At one point in my ramble through the grounds I found myself quite alone in a bower. A fat spider regarded me from her web. Light rain plinked from the sky to the rubbery leaves and onto my hair. I was disoriented, unsure which path returned to the museum and which doubled back to the secluded catchment named after the Paronellas’ daughter, Teresa. Somewhere behind me was a pool of water that hid an ancient predator. I just had time to feel the first tingle of panic when three or four tourists folded into my path. I exhaled and laughed at my foolishness. When I caught up with my tour group it was at the gutted remains of the ballroom.

What was now no more than a blackened ruin was once a ballroom large enough to fit dozens of dancing couples who would converge on Paronella Park at the weekends. José had imported a disco ball from the United States at exorbitant cost. It glittered above the live swing band and throng of dancers. It must have been a thing to behold. The present owners, I am told, plan to restore the ballroom to its former glory. Indeed, they are committed to ‘preserving José Paronella’s dream’.

What manner of dream though?

I left the park thinking, it’s beautiful, yes. Even mesmerising. But what does it mean?

When I returned to my hotel I took my daughter swimming in the pool in the late afternoon. Pretending to be a mermaid in the shallows, she found a tiny and disoriented turtle. The hotel management relocated the turtle to the pond out the front of reception and gave my daughter the honour of naming him. She chose ‘Kid’. The ensuing excitement kept her up till past eleven. When she finally slept I lay awake listening to the busy silence of the tropics. After each downpour the froggy chorus started. Then the owls.

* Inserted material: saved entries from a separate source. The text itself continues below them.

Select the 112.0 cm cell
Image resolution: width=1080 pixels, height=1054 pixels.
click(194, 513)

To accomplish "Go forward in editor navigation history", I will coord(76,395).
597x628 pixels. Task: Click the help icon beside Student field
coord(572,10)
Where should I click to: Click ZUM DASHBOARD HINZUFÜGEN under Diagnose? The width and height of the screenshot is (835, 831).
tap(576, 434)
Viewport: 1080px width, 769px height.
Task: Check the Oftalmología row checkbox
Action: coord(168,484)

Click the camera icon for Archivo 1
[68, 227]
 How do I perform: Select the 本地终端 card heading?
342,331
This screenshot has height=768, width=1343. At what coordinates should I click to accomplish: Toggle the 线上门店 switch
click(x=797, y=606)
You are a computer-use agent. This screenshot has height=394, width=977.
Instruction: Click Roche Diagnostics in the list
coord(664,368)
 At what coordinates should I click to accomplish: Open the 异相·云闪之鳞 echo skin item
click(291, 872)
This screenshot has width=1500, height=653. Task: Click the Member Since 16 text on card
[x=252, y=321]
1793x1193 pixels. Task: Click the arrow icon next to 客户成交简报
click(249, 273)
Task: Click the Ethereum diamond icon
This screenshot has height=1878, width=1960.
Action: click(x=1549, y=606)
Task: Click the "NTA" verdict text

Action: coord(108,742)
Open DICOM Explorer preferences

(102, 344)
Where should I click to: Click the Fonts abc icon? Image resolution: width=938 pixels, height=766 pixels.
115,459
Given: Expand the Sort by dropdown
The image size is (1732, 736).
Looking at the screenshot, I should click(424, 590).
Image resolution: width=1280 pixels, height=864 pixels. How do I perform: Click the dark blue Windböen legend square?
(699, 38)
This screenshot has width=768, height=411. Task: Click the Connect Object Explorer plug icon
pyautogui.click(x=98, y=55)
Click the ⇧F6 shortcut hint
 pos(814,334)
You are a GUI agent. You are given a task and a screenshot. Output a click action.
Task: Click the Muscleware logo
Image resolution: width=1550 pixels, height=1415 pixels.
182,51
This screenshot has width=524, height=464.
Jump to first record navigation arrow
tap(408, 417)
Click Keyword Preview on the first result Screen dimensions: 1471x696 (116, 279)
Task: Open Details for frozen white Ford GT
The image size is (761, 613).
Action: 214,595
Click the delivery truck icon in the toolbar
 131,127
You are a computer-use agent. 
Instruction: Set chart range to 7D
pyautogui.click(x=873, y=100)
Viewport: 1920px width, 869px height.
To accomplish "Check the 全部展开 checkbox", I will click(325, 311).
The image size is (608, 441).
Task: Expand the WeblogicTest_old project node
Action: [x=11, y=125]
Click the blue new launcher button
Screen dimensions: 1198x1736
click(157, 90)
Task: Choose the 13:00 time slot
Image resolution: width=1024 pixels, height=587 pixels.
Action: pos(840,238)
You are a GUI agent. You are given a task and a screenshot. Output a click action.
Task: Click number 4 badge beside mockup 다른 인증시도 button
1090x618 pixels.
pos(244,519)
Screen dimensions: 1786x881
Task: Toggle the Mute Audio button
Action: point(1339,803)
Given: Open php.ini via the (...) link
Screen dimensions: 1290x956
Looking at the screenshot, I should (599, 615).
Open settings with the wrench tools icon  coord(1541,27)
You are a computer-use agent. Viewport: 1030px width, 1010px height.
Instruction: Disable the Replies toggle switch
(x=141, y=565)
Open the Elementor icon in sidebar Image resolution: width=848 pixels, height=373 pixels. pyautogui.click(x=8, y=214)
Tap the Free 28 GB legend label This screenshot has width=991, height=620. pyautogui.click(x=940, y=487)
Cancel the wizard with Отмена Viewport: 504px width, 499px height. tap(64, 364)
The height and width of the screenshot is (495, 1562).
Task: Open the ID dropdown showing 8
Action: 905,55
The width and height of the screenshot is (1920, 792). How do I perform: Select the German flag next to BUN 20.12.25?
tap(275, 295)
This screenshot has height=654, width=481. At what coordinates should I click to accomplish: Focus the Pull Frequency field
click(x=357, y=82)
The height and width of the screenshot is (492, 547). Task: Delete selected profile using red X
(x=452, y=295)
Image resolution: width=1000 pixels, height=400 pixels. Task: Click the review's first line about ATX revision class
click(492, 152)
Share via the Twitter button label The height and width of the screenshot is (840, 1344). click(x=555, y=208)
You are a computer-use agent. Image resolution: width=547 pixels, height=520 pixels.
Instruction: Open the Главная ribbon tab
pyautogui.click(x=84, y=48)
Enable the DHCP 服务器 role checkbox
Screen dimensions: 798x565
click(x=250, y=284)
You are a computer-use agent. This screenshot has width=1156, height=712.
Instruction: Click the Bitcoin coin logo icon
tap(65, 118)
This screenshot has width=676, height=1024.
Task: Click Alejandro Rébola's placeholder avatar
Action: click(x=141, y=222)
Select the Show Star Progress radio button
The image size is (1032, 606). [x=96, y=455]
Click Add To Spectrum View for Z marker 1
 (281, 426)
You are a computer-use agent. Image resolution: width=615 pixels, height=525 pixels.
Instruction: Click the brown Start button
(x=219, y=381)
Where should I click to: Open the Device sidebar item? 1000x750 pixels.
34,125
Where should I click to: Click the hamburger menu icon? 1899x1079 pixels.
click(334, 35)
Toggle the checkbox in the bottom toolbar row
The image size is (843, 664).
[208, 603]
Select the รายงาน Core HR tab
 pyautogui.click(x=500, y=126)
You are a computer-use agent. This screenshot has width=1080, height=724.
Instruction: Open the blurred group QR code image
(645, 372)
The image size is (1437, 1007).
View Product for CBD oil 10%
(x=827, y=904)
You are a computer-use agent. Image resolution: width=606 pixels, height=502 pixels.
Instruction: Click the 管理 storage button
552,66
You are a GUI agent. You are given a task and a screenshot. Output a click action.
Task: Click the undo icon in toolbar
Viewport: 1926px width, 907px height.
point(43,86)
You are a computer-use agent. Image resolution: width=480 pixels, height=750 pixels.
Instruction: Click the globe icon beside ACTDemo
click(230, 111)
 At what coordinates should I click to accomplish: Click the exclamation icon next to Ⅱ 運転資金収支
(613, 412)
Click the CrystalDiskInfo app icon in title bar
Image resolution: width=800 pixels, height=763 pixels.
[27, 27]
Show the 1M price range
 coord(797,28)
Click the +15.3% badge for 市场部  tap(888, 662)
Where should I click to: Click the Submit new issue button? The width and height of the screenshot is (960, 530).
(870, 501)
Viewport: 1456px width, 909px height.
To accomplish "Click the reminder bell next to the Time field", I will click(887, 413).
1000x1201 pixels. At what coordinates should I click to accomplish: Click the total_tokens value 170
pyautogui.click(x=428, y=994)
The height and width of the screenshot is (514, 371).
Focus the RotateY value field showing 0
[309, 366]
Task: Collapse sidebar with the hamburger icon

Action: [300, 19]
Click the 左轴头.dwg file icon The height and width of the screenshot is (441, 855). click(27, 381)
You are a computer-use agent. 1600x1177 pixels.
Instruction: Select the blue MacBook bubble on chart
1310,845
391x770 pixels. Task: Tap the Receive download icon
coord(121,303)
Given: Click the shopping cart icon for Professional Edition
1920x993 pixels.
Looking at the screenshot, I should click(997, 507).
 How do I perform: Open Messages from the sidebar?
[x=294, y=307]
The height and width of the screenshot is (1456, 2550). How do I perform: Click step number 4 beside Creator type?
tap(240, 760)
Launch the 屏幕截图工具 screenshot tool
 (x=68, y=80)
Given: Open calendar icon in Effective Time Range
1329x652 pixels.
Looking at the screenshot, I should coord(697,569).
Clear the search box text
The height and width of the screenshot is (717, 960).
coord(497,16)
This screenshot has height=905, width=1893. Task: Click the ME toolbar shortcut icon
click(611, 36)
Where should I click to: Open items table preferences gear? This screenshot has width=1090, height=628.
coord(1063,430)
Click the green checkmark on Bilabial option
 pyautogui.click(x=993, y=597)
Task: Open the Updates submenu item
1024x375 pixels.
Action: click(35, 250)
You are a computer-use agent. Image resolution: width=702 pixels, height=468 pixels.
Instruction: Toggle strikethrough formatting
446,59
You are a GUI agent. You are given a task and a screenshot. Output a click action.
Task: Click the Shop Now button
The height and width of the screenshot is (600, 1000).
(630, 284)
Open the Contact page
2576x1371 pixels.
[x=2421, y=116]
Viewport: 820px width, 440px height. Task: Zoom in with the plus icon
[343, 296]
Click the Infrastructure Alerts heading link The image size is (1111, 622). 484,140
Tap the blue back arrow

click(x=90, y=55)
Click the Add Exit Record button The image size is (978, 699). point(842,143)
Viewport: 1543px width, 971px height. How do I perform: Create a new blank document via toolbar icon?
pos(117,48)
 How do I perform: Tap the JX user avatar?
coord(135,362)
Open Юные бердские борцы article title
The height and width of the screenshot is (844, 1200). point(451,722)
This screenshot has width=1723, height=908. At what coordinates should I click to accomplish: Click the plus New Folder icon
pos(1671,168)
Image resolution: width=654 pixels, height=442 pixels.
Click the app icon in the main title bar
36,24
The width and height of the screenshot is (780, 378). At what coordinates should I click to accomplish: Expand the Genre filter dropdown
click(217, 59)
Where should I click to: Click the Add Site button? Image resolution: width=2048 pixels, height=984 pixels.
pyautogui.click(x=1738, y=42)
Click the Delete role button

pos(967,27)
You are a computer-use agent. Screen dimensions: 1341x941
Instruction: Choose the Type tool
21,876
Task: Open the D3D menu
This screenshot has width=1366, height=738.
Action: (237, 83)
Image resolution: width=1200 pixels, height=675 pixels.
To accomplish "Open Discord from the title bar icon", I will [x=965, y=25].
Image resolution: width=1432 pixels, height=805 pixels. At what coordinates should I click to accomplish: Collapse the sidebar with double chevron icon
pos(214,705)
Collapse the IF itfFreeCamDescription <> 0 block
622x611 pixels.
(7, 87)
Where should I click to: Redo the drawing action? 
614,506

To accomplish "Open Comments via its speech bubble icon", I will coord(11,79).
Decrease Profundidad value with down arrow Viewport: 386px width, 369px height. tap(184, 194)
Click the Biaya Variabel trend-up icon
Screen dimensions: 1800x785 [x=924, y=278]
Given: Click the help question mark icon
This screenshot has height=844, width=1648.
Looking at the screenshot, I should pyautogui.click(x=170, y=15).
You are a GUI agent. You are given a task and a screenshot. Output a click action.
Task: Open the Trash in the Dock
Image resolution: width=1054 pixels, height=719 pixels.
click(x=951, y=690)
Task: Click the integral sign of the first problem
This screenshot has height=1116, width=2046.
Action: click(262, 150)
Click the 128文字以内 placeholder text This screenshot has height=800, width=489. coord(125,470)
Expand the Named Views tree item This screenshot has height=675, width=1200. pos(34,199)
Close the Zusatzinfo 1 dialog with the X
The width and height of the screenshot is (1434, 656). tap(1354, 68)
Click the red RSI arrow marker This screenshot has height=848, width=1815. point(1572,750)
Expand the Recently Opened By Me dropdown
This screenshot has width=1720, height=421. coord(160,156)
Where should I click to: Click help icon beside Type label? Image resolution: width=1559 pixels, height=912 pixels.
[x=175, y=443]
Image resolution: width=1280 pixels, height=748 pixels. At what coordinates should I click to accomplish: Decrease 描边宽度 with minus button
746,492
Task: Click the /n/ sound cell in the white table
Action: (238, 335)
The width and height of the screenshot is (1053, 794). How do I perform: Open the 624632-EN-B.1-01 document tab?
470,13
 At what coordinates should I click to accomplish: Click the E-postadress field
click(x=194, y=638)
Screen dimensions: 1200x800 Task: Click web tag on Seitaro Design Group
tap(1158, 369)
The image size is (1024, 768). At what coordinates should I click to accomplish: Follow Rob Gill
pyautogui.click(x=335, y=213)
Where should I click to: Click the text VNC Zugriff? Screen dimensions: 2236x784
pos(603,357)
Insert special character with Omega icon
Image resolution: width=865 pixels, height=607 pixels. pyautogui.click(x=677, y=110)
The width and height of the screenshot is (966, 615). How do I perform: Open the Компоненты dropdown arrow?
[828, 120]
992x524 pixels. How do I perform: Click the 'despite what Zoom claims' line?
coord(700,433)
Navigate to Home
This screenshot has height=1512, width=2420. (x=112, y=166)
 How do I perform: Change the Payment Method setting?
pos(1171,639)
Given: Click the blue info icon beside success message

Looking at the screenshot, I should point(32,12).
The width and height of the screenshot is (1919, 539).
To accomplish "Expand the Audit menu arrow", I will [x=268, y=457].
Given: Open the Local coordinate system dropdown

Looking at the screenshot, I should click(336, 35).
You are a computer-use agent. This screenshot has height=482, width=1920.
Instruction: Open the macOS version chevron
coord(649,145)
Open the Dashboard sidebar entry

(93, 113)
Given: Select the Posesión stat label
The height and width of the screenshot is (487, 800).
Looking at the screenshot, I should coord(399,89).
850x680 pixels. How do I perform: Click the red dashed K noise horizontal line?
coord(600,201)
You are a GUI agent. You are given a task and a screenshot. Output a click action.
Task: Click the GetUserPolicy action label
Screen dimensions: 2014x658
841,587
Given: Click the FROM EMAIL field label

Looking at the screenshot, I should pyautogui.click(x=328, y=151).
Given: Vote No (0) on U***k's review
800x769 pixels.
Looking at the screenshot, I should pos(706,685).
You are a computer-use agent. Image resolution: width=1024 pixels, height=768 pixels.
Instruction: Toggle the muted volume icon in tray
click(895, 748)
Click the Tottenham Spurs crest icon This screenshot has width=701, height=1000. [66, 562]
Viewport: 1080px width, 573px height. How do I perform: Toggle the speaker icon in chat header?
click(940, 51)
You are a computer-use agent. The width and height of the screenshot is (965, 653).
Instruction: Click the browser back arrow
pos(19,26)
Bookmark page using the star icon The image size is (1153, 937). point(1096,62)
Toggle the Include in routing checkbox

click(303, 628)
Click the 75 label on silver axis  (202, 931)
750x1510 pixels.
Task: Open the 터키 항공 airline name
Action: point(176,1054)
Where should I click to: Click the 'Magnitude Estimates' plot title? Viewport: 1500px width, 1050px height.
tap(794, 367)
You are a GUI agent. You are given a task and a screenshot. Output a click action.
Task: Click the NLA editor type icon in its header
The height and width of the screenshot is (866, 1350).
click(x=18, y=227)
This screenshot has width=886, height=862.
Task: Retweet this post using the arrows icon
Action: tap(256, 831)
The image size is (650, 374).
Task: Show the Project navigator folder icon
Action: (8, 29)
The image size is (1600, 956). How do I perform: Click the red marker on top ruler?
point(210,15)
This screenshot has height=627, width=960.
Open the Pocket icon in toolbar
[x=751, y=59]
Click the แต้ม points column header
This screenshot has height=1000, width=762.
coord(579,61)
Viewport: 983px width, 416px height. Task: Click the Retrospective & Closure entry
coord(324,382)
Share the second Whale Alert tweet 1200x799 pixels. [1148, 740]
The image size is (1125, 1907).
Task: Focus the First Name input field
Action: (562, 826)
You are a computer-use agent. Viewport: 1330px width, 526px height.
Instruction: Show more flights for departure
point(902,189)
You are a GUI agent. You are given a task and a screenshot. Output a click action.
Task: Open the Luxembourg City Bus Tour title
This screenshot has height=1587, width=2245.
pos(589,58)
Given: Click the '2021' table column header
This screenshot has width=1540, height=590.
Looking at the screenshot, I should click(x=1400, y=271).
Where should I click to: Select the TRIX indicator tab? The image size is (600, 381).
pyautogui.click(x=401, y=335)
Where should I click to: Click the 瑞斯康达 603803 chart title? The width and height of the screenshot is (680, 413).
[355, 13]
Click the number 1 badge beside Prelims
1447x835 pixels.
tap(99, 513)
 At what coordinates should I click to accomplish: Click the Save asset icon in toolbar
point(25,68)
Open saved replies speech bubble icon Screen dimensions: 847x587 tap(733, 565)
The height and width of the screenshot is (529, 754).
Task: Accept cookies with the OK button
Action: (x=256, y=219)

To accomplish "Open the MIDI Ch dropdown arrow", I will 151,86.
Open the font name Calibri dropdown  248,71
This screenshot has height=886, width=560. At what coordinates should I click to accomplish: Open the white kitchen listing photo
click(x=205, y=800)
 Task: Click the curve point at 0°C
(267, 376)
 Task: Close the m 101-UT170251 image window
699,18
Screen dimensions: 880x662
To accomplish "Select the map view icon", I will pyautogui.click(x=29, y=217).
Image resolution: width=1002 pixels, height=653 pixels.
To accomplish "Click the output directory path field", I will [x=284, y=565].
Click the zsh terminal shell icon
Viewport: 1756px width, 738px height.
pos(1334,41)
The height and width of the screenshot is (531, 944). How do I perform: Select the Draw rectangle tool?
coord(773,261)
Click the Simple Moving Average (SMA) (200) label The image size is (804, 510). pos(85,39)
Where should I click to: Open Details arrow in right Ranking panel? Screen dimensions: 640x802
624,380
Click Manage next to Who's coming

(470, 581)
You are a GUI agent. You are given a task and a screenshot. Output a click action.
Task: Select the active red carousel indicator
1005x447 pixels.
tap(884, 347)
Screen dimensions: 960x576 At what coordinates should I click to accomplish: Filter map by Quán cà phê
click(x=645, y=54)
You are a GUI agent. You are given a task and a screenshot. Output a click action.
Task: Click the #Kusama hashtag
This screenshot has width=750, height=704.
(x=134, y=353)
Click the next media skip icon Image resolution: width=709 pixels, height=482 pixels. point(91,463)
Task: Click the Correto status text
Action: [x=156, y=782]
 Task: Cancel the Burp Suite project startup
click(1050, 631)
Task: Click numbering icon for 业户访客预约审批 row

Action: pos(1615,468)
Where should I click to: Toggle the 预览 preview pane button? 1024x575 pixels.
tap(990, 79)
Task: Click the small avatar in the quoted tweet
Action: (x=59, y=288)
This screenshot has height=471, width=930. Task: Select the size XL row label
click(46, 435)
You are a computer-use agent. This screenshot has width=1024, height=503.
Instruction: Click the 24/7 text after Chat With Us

As the fan whirred overhead something occurred to me. I sat upright.

‘What is it babe?’ Jason mumbled.

‘He never lived in it.’

‘What?’

‘Paronella. He built a castle that he never lived in.’

It suddenly seemed incredibly important that José chose to live in the well-appointed but comparatively humble cottage across the way from his castle. He didn’t want to live in it. He just needed to see it. The tangible fact of it. That grand house proved how far he had come. Proved that poverty and the anonymity of poverty had been transcended. If the castle was about love, it was about self love; a great I am.

Watching the flood waters carry away much of the park in 1946 must have been agony. A forty-minute long torrential downpour was enough to sweep all that toil and planning away. Leighton describes the incident in The Spanish Dreamer:

Mud, debris, dying plants and trees lay everywhere. All the garden soil had gone; and the tropical orchids that Margarita so treasured. Only the bare rock remained. Paths had been washed away. Huge cedar logs lay stranded throughout the park. And the buildings were a scene of chaos.

Jose stood in tears.

There was nothing to say.

Later that evening, tables and chairs from Paronella Park were seen floating downstream towards Innisfail like toy furniture.

Shortly thereafter José was diagnosed with inoperable stomach cancer. He was confined to bed in the cottage until his death in 1948. If my instinct about his relationship with his park is right, looking out the cottage window to the ruins must have been like looking in a mirror and seeing no reflection.